***** Kutipan terpilih *****
Sabtu, 13 Januari 2018

Perdagangan Daring di Era Kapitalisme Informasional

Perdagangan Daring di Era Kapitalisme Informasional
Rahma Sugihartati  ;  Dosen Ilmu Informasi dan Perpustakaan FISIP Unair
                                                      KOMPAS, 12 Januari 2018



                                                           
Perkembangan perdagangan daring (”e-commerce”) yang kian pesat pada 2018 adalah peluang sekaligus ancaman bagi perekonomian nasional.
Meski kehadiran perdagangan daring memudahkan konsumen untuk mendapatkan barang yang mereka inginkan, di saat yang sama perdagangan daring juga membuat pangsa pasar domestik rawan diserbu produk-produk global.
*****
• [Tugas yang diminta 1]
Jawab pertanyaan berikut berdasarkan artikel tentang perdagangan daring.
(a) Siapa penulis artikel itu, dan apa jabatannya?
(b) Di surat kabar apa dan pada tanggal berapa artikel itu dimuat?
(c) Menurut artikel itu, pangsa pasar domestik rawan diserbu apa?
***** Isi data *****
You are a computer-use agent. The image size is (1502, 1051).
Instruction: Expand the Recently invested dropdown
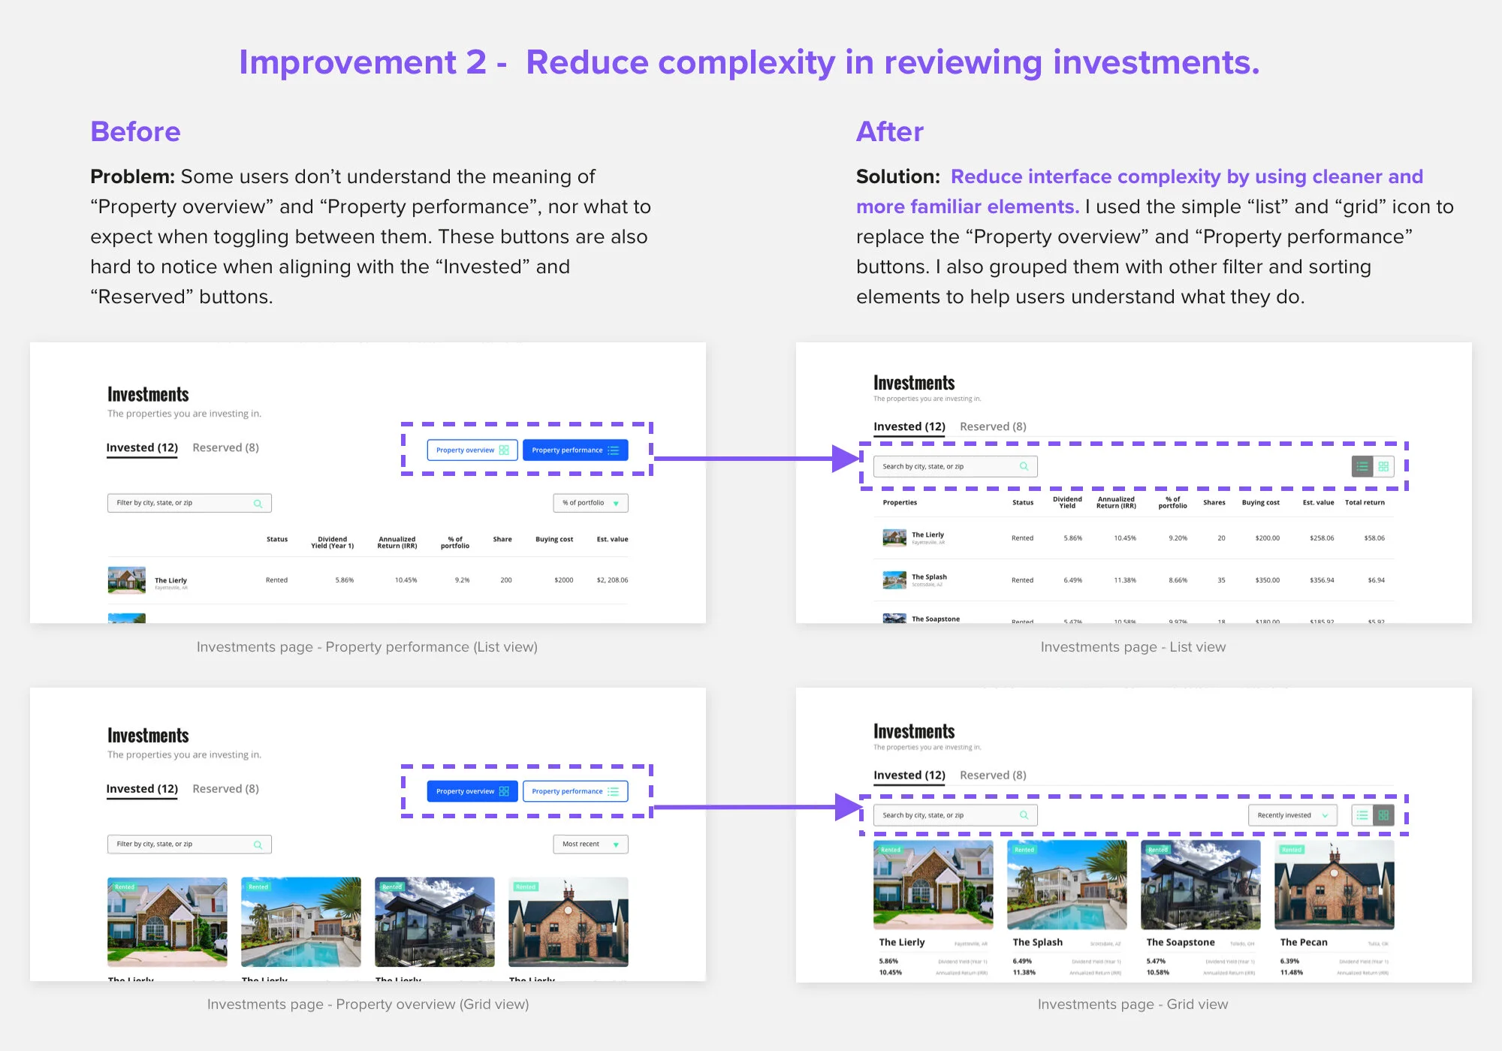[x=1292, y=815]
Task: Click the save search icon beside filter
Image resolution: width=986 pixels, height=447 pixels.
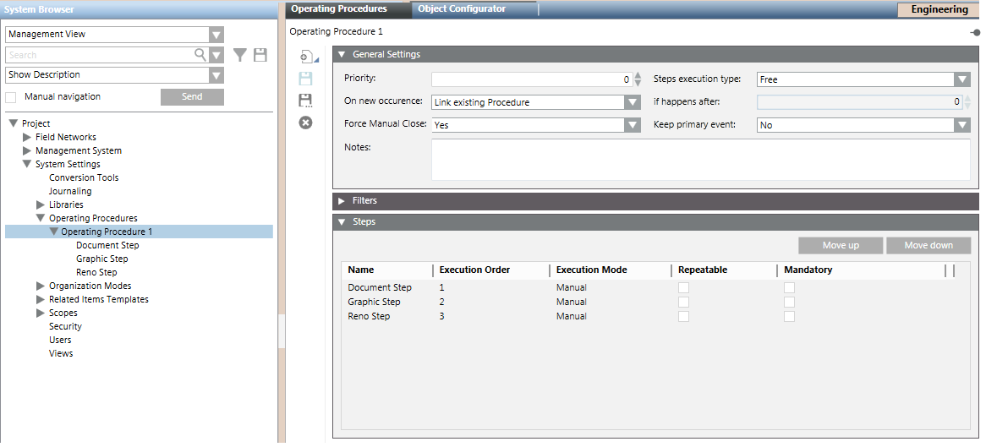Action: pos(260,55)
*****
***** Isi data *****
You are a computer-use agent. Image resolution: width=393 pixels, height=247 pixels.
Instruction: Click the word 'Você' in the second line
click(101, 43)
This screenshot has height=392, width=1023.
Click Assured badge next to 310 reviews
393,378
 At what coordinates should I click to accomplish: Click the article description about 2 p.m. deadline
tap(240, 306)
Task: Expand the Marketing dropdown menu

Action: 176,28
*****
• [Tugas yang diminta 2]
Ketik ulang baris-baris dalam daftar, mulai dari baris yang memuat "You are a computer-use agent. The" sampai baris yang memuat "Action: pos(260,55)", termasuk kedua baris itu. Jangan sertakan gambarnya dalam jawaban.

• [Jawaban lengkap 1]
(a) Rahma Sugihartati, Dosen Ilmu Informasi dan Perpustakaan FISIP Unair.
(b) KOMPAS, 12 Januari 2018.
(c) Produk-produk global.

• [Jawaban lengkap 2]
You are a computer-use agent. The image size is (1502, 1051).
Instruction: Expand the Recently invested dropdown
[x=1292, y=815]
Task: Click the save search icon beside filter
Image resolution: width=986 pixels, height=447 pixels.
Action: pos(260,55)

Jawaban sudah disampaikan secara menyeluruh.